ASSIGNED TASK:
Would you please return all of the entries below exactly as shown?

◇ ◇ ◇ ◇ ◇

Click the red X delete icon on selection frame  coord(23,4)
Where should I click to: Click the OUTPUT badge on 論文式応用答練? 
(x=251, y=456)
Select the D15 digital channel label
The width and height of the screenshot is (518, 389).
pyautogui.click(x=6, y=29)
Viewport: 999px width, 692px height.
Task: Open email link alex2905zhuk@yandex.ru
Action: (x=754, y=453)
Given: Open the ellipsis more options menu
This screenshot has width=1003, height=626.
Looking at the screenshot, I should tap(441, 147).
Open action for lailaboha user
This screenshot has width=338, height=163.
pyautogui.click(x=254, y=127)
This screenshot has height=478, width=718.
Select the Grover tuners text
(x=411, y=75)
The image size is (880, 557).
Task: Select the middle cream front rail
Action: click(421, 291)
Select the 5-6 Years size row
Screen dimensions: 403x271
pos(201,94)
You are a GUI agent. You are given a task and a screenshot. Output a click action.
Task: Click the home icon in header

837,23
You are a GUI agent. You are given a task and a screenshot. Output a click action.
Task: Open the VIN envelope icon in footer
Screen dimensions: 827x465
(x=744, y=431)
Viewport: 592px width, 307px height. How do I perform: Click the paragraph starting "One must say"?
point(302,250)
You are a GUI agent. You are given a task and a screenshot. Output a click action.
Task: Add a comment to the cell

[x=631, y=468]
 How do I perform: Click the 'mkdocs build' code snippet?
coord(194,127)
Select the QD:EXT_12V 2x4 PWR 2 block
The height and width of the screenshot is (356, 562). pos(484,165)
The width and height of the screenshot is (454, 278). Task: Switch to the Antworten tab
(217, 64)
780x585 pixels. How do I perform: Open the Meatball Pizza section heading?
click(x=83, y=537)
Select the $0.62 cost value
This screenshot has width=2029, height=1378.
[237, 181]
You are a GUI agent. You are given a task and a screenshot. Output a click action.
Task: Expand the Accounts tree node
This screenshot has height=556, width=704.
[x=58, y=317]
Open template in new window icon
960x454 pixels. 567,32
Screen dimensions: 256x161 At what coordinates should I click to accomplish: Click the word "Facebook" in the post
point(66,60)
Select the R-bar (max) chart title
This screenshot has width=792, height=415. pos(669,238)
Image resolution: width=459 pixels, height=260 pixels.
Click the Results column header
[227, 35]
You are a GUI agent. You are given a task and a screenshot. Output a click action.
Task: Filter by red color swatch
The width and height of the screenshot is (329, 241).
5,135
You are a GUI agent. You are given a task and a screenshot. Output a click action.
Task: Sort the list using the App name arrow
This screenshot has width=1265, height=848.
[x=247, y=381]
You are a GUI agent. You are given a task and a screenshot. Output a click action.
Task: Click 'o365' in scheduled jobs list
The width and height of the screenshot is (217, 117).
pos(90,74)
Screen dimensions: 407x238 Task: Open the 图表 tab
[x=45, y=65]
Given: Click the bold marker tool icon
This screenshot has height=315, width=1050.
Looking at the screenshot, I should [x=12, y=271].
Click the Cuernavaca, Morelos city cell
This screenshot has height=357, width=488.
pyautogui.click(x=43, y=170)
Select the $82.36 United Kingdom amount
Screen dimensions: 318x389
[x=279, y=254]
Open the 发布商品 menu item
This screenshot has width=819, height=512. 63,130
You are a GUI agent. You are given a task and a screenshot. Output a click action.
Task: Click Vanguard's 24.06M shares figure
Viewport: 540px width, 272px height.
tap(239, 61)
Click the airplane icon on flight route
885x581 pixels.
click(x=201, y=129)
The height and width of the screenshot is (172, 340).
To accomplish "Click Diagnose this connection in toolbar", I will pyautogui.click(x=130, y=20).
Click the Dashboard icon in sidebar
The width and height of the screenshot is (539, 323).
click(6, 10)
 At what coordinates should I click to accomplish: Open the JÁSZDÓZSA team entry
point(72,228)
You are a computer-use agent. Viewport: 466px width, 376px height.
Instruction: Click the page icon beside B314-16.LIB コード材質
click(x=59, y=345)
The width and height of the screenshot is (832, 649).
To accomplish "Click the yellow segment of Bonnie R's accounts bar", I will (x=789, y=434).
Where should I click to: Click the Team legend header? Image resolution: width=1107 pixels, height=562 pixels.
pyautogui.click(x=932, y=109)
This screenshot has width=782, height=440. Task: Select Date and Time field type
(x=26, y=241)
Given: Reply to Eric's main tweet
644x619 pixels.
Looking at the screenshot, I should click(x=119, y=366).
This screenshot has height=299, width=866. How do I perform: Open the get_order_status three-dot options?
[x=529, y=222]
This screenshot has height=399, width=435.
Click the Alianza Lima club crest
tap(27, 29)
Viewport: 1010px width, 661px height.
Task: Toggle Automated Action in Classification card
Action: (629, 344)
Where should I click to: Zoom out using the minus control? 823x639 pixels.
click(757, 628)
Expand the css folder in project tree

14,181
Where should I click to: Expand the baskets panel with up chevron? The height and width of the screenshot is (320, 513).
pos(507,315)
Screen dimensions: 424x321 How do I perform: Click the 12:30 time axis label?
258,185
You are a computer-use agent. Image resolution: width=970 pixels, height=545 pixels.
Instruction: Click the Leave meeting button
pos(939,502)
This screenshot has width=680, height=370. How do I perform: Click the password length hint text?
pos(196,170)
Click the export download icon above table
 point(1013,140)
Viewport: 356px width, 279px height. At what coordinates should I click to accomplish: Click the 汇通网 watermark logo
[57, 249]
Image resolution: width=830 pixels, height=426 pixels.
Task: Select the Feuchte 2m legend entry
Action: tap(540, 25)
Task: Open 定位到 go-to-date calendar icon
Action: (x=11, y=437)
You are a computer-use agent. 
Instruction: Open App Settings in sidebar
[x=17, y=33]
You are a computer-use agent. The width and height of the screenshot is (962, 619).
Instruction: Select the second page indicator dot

◇ ◇ ◇ ◇ ◇

COMPLETED TASK:
Click the red X delete icon on selection frame  coord(23,4)
Where should I click to: Click the OUTPUT badge on 論文式応用答練? 
(x=251, y=456)
Select the D15 digital channel label
The width and height of the screenshot is (518, 389).
pyautogui.click(x=6, y=29)
Viewport: 999px width, 692px height.
Task: Open email link alex2905zhuk@yandex.ru
Action: (x=754, y=453)
Given: Open the ellipsis more options menu
This screenshot has width=1003, height=626.
Looking at the screenshot, I should tap(441, 147).
Open action for lailaboha user
This screenshot has width=338, height=163.
pyautogui.click(x=254, y=127)
This screenshot has height=478, width=718.
Select the Grover tuners text
(x=411, y=75)
The image size is (880, 557).
Task: Select the middle cream front rail
Action: click(421, 291)
Select the 5-6 Years size row
Screen dimensions: 403x271
pos(201,94)
You are a GUI agent. You are given a task and a screenshot. Output a click action.
Task: Click the home icon in header

837,23
You are a GUI agent. You are given a task and a screenshot. Output a click action.
Task: Open the VIN envelope icon in footer
Screen dimensions: 827x465
(x=744, y=431)
Viewport: 592px width, 307px height. How do I perform: Click the paragraph starting "One must say"?
point(302,250)
You are a GUI agent. You are given a task and a screenshot. Output a click action.
Task: Add a comment to the cell

[x=631, y=468]
 How do I perform: Click the 'mkdocs build' code snippet?
coord(194,127)
Select the QD:EXT_12V 2x4 PWR 2 block
The height and width of the screenshot is (356, 562). pos(484,165)
The width and height of the screenshot is (454, 278). Task: Switch to the Antworten tab
(217, 64)
780x585 pixels. How do I perform: Open the Meatball Pizza section heading?
click(x=83, y=537)
Select the $0.62 cost value
This screenshot has width=2029, height=1378.
[237, 181]
You are a GUI agent. You are given a task and a screenshot. Output a click action.
Task: Expand the Accounts tree node
This screenshot has height=556, width=704.
[x=58, y=317]
Open template in new window icon
960x454 pixels. 567,32
Screen dimensions: 256x161 At what coordinates should I click to accomplish: Click the word "Facebook" in the post
point(66,60)
Select the R-bar (max) chart title
This screenshot has width=792, height=415. pos(669,238)
Image resolution: width=459 pixels, height=260 pixels.
Click the Results column header
[227, 35]
You are a GUI agent. You are given a task and a screenshot. Output a click action.
Task: Filter by red color swatch
The width and height of the screenshot is (329, 241).
5,135
You are a GUI agent. You are given a task and a screenshot. Output a click action.
Task: Sort the list using the App name arrow
This screenshot has width=1265, height=848.
[x=247, y=381]
You are a GUI agent. You are given a task and a screenshot. Output a click action.
Task: Click 'o365' in scheduled jobs list
The width and height of the screenshot is (217, 117).
pos(90,74)
Screen dimensions: 407x238 Task: Open the 图表 tab
[x=45, y=65]
Given: Click the bold marker tool icon
This screenshot has height=315, width=1050.
Looking at the screenshot, I should [x=12, y=271].
Click the Cuernavaca, Morelos city cell
This screenshot has height=357, width=488.
pyautogui.click(x=43, y=170)
Select the $82.36 United Kingdom amount
Screen dimensions: 318x389
[x=279, y=254]
Open the 发布商品 menu item
This screenshot has width=819, height=512. 63,130
You are a GUI agent. You are given a task and a screenshot. Output a click action.
Task: Click Vanguard's 24.06M shares figure
Viewport: 540px width, 272px height.
tap(239, 61)
Click the airplane icon on flight route
885x581 pixels.
click(x=201, y=129)
The height and width of the screenshot is (172, 340).
To accomplish "Click Diagnose this connection in toolbar", I will pyautogui.click(x=130, y=20).
Click the Dashboard icon in sidebar
The width and height of the screenshot is (539, 323).
click(6, 10)
 At what coordinates should I click to accomplish: Open the JÁSZDÓZSA team entry
point(72,228)
You are a computer-use agent. Viewport: 466px width, 376px height.
Instruction: Click the page icon beside B314-16.LIB コード材質
click(x=59, y=345)
The width and height of the screenshot is (832, 649).
To accomplish "Click the yellow segment of Bonnie R's accounts bar", I will (x=789, y=434).
Where should I click to: Click the Team legend header? Image resolution: width=1107 pixels, height=562 pixels.
pyautogui.click(x=932, y=109)
This screenshot has width=782, height=440. Task: Select Date and Time field type
(x=26, y=241)
Given: Reply to Eric's main tweet
644x619 pixels.
Looking at the screenshot, I should click(x=119, y=366).
This screenshot has height=299, width=866. How do I perform: Open the get_order_status three-dot options?
[x=529, y=222]
This screenshot has height=399, width=435.
Click the Alianza Lima club crest
tap(27, 29)
Viewport: 1010px width, 661px height.
Task: Toggle Automated Action in Classification card
Action: (629, 344)
Where should I click to: Zoom out using the minus control? 823x639 pixels.
click(757, 628)
Expand the css folder in project tree

14,181
Where should I click to: Expand the baskets panel with up chevron? The height and width of the screenshot is (320, 513).
pos(507,315)
Screen dimensions: 424x321 How do I perform: Click the 12:30 time axis label?
258,185
You are a computer-use agent. Image resolution: width=970 pixels, height=545 pixels.
Instruction: Click the Leave meeting button
pos(939,502)
This screenshot has width=680, height=370. How do I perform: Click the password length hint text?
pos(196,170)
Click the export download icon above table
 point(1013,140)
Viewport: 356px width, 279px height. At what coordinates should I click to accomplish: Click the 汇通网 watermark logo
[57, 249]
Image resolution: width=830 pixels, height=426 pixels.
Task: Select the Feuchte 2m legend entry
Action: tap(540, 25)
Task: Open 定位到 go-to-date calendar icon
Action: (x=11, y=437)
You are a computer-use agent. 
Instruction: Open App Settings in sidebar
[x=17, y=33]
You are a computer-use agent. The width and height of the screenshot is (962, 619).
Instruction: Select the second page indicator dot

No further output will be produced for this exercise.